The preparations were almost that thorough that the wrath of Pablo, while comparable to that of Sendong, did not inflict a deep wound on the battle-scarred Cagayan de Oro whose inhabitants, resilient as they have always been, could even crack jokes that Sendong told Pablo to go to Cagayan de Oro because it’s more fun there.
The impression many had about how Pablo was defeated by fun-loving Kagay-anons was that it was city hall’s crowning glory after its reputation of being unprepared when Sendong struck, forgetting the many Kagay-anons who went out of their way to help their fellowmen stay from harm’s way. But be that as it may, people who prefer to help rather than be honored did what was necessary under the circumstances––help disseminate information and evacuate those who were in danger zones.

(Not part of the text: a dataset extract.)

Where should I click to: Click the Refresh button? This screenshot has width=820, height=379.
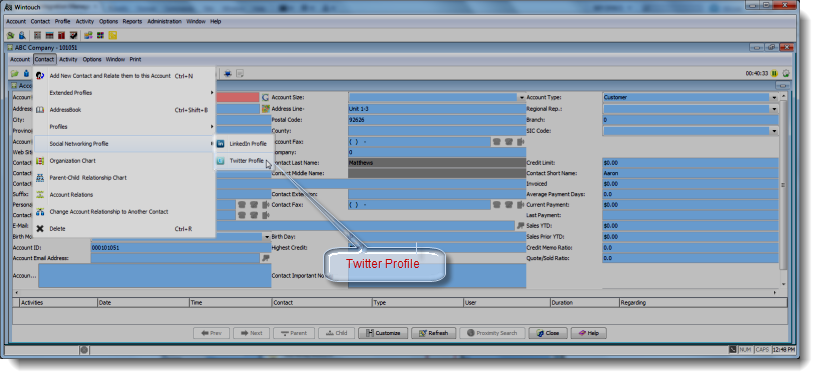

Pablo did not level off the field. It merely showed city hall that their ineptness and gambling ways cost more than a thousand lives last year because they preferred to be unprepared, merely hoping that no harm will happen to their constituents.
Pablo is the yardstick by which unpreparedness of the master of disaster may be measured, and the gravity of his own inaction that cost lives. Pablo merely highlighted the unpreparedness of the city last year and taught everyone a lesson how preparation could have save hundreds of lives and probably millions in property value. Pablo was the proof that indeed no preparations were made by city hall last year.
And Pablo merely left a message that in subsequent super typhoons, preparations means lives and property saved. Again, Pablo merely left a convincing proof that no preparations were made for the arrival of Sendong last year.
It’s that simple, really.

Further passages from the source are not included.